A produção de etanol de milho na Bahia e a guerra entre Estados Unidos e Irã tornaram o etanol hidratado mais competitivo do que a gasolina no estado, fazendo distribuidoras reavaliarem operações.
A paridade de preços no varejo entre o etanol hidratado e a gasolina na Bahia caiu abaixo dos 70pc na segunda semana de maio, atingindo mínimas desde novembro de 2024, de acordo com dados da Agência Nacional do Petróleo, Gás Natural e Biocombustíveis (ANP). O percentual alcançou 68pc na semana passada, dado mais recente do órgão regulador.

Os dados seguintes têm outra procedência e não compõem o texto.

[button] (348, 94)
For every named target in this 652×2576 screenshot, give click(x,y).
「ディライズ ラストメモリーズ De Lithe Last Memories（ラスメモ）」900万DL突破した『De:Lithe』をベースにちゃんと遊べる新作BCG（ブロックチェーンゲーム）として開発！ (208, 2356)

Alguns varejistas da região relataram à Argus que o volume de vendas diárias de etanol hidratado chegou a dobrar desde que a paridade passou a favorecer o consumo do biocombustível.
A mudança chama atenção, pois historicamente o estado possui uma predominância no consumo de gasolina.

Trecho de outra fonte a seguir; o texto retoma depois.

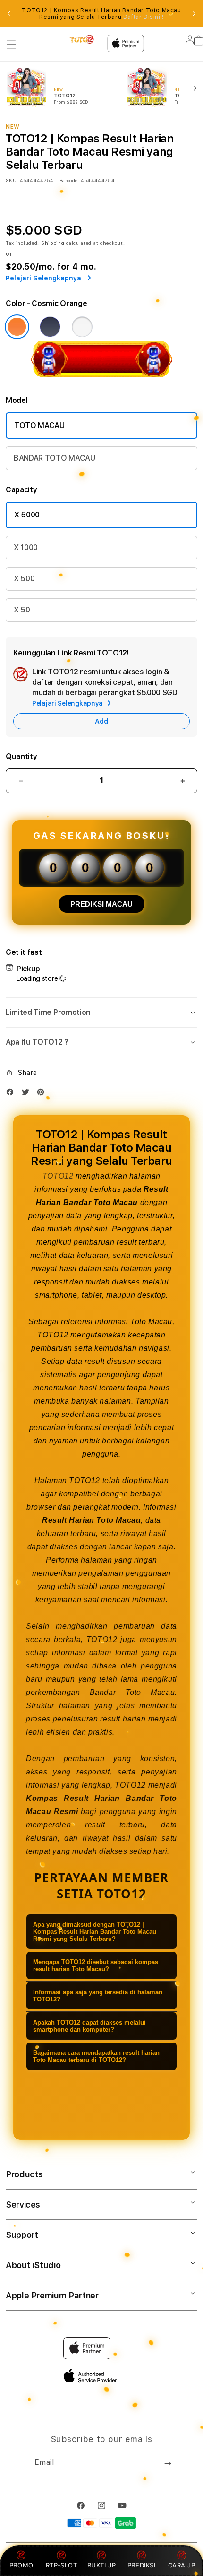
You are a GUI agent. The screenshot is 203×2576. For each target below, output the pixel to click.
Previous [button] (9, 13)
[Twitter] (27, 1094)
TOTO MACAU (39, 425)
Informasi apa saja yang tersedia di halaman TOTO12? (97, 1996)
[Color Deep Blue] (50, 326)
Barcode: (69, 180)
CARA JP (181, 2565)
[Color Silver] (82, 326)
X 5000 (27, 514)
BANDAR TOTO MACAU (54, 458)
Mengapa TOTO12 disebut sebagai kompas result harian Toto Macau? (95, 1965)
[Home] (82, 39)
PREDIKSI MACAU (101, 904)
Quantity (21, 756)
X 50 (22, 609)
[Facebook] (12, 1094)
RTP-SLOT (61, 2565)
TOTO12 (58, 1176)
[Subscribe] (167, 2463)
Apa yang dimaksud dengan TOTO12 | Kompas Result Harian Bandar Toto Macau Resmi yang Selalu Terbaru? (94, 1931)
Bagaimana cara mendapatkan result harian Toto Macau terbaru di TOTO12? (96, 2056)
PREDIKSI (141, 2565)
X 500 (24, 578)
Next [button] (194, 13)
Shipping (53, 242)
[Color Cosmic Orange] (17, 326)
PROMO (21, 2565)
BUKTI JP (101, 2565)
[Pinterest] (43, 1094)
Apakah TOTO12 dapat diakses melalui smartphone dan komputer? (89, 2026)
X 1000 (26, 547)
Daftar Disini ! (143, 17)
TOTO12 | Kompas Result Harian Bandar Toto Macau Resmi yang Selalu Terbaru (101, 13)
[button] (11, 44)
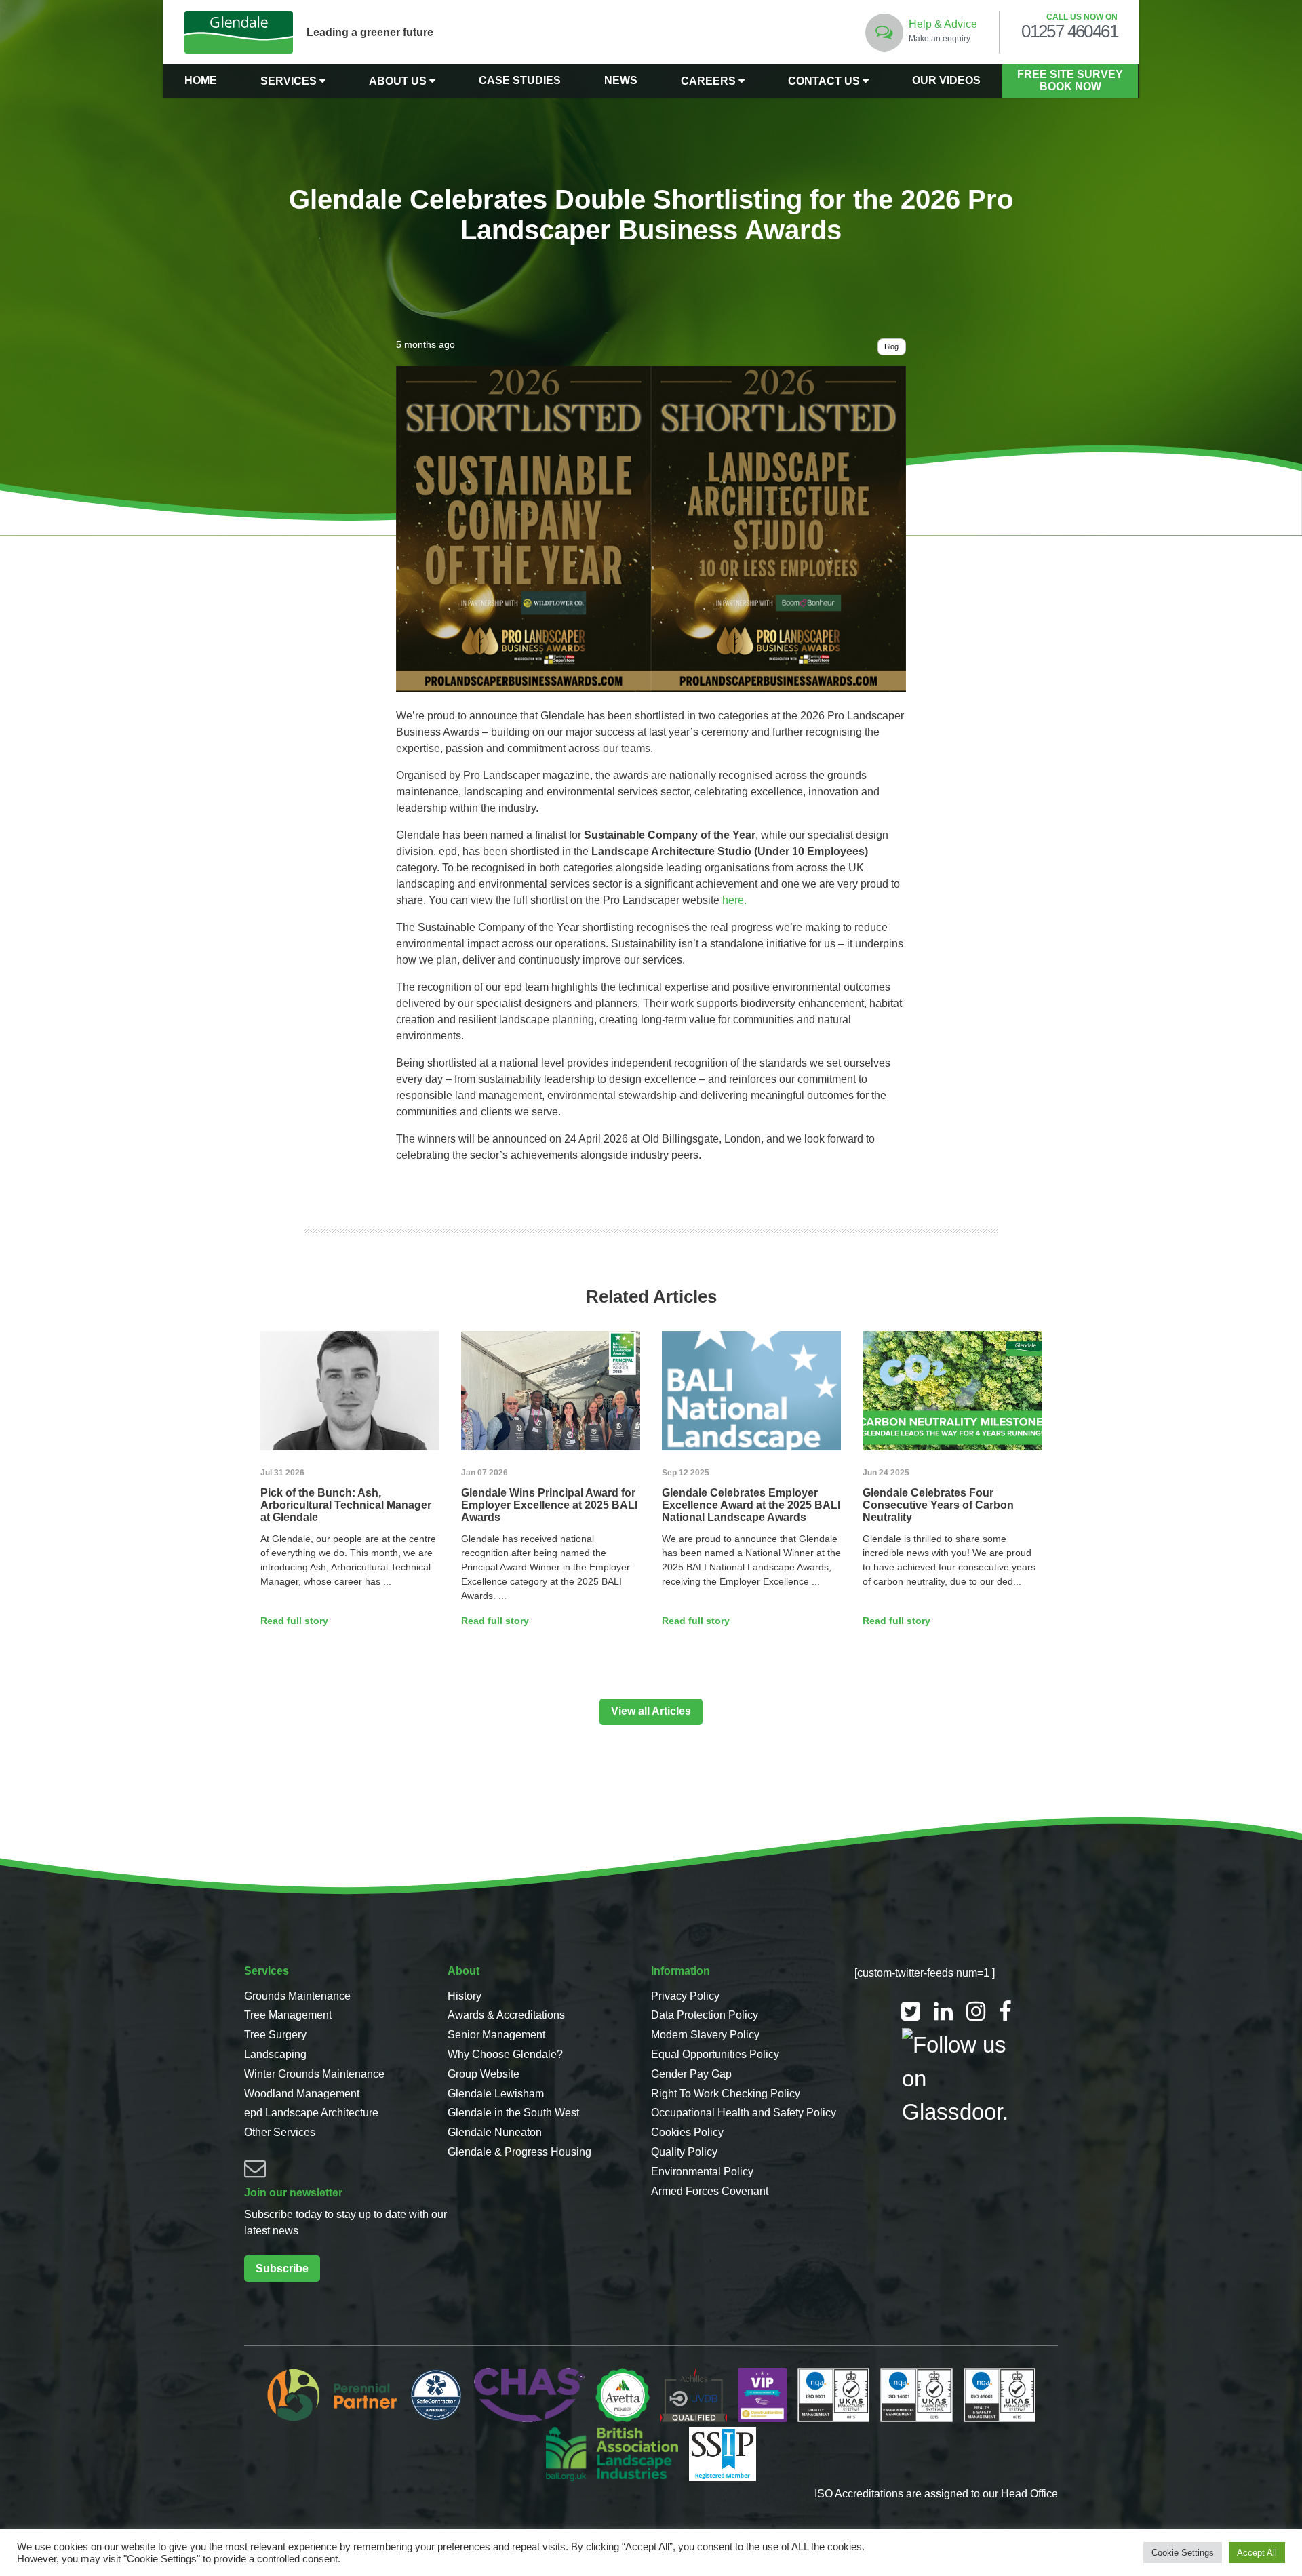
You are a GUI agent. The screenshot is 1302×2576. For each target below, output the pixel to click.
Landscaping (275, 2054)
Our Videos (946, 80)
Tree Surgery (275, 2034)
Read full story (294, 1620)
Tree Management (288, 2015)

O recuo na paridade reflete, em maior parte, a valorização dos preços da gasolina após o início da guerra no Oriente Médio, em 28 de fevereiro. O movimento foi mais amplificado na Bahia em relação a outros estados, em função dos preços de produtores privados na região – mais expostos às variações do mercado internacional.
Os preços de revenda da gasolina comum – combustível misturado com etanol anidro – aumentou quase 12pc na Bahia entre a semana iniciada em 24 de maio e a semana anterior ao início do conflito, de acordo com a ANP. Na média nacional, os preços subiram 5pc.
A mudança na competitividade entre os dois combustíveis também é apoiada pela menor disponibilidade de gasolina no mercado à vista do Nordeste.
Importadores mantiveram um ritmo lento de importações de gasolina durante o mês de maio, devido a arbitragem fechada para importação e incertezas quanto à demanda doméstica do combustível.
O custo de reposição para gasolina A importada entregue em Suape e mais um porto do Nordeste chegou a R$3.354/m³, em 29 de maio, de acordo com o indicador Argus em base dap Brasil. O valor supera em aproximadamente 36pc o preço do produto comercializado pela Petrobras em Ipojuca (PE).
Etanol ganha fôlego
A alta nos preços de gasolina veio acompanhada da queda nos preços de etanol desde abril, com o início das operações da primeira planta de etanol de milho da Bahia e o começo da moagem de cana-de-açúcar no Centro-Sul.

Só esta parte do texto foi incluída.